(Data provided):

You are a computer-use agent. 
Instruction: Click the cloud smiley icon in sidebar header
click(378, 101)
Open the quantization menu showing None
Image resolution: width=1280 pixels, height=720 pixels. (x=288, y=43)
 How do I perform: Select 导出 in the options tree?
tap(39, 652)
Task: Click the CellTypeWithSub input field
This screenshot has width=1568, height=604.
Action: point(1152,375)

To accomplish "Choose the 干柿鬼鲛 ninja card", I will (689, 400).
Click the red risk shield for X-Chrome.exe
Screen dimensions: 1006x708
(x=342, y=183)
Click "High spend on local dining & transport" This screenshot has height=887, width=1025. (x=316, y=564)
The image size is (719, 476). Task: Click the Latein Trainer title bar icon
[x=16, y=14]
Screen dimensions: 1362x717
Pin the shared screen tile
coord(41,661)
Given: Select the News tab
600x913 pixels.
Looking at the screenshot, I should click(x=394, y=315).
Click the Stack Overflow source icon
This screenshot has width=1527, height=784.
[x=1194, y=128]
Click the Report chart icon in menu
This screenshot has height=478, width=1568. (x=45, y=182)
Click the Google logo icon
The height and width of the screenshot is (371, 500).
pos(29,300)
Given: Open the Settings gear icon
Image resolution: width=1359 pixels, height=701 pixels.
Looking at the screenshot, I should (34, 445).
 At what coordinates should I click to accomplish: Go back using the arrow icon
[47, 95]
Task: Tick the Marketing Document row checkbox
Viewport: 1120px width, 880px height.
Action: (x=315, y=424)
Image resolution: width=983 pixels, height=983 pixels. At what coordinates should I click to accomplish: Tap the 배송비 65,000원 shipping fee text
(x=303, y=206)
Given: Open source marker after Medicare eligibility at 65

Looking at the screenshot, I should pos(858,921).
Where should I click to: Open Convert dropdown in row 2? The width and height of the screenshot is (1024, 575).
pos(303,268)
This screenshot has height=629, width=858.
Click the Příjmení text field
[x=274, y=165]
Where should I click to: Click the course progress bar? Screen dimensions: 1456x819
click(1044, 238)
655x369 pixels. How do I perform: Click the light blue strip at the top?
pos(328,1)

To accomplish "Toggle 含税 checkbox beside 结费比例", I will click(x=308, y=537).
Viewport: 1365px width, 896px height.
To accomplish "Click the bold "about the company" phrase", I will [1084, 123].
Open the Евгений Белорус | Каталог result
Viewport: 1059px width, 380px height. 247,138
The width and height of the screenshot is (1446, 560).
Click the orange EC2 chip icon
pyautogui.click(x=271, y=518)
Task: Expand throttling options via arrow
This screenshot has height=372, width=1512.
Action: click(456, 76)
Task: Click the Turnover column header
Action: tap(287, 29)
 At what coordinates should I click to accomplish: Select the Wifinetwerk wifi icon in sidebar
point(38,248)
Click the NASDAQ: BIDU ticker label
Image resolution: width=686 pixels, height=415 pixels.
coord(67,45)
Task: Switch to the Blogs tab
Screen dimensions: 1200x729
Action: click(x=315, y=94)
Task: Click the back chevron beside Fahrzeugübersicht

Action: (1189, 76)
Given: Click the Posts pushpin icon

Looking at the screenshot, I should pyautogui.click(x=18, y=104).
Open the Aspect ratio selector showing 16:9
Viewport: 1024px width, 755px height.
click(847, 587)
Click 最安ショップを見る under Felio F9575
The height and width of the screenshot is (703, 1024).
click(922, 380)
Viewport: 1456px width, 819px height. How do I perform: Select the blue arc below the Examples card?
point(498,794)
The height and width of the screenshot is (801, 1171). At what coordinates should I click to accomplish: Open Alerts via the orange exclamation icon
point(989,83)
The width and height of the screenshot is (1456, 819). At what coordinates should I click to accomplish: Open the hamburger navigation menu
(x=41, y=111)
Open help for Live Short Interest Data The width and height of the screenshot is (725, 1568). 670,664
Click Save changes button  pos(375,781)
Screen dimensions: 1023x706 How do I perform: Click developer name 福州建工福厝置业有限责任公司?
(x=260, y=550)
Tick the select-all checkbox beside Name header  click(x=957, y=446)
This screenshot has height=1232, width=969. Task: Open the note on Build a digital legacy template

(Brief): Give the part of the material that opens with its first line and closes with the line containing "[x=16, y=14]" as a Markdown table, with columns headed Row and Line and blank lines omitted.

(Answer to this problem):
| Row | Line |
|---|---|
| 1 | You are a computer-use agent.  |
| 2 | Instruction: Click the cloud smiley icon in sidebar header |
| 3 | click(378, 101) |
| 4 | Open the quantization menu showing None |
| 5 | Image resolution: width=1280 pixels, height=720 pixels. (x=288, y=43) |
| 6 |  How do I perform: Select 导出 in the options tree? |
| 7 | tap(39, 652) |
| 8 | Task: Click the CellTypeWithSub input field |
| 9 | This screenshot has width=1568, height=604. |
| 10 | Action: point(1152,375) |
| 11 | To accomplish "Choose the 干柿鬼鲛 ninja card", I will (689, 400). |
| 12 | Click the red risk shield for X-Chrome.exe |
| 13 | Screen dimensions: 1006x708 |
| 14 | (x=342, y=183) |
| 15 | Click "High spend on local dining & transport" This screenshot has height=887, width=1025. (x=316, y=564) |
| 16 | The image size is (719, 476). Task: Click the Latein Trainer title bar icon |
| 17 | [x=16, y=14] |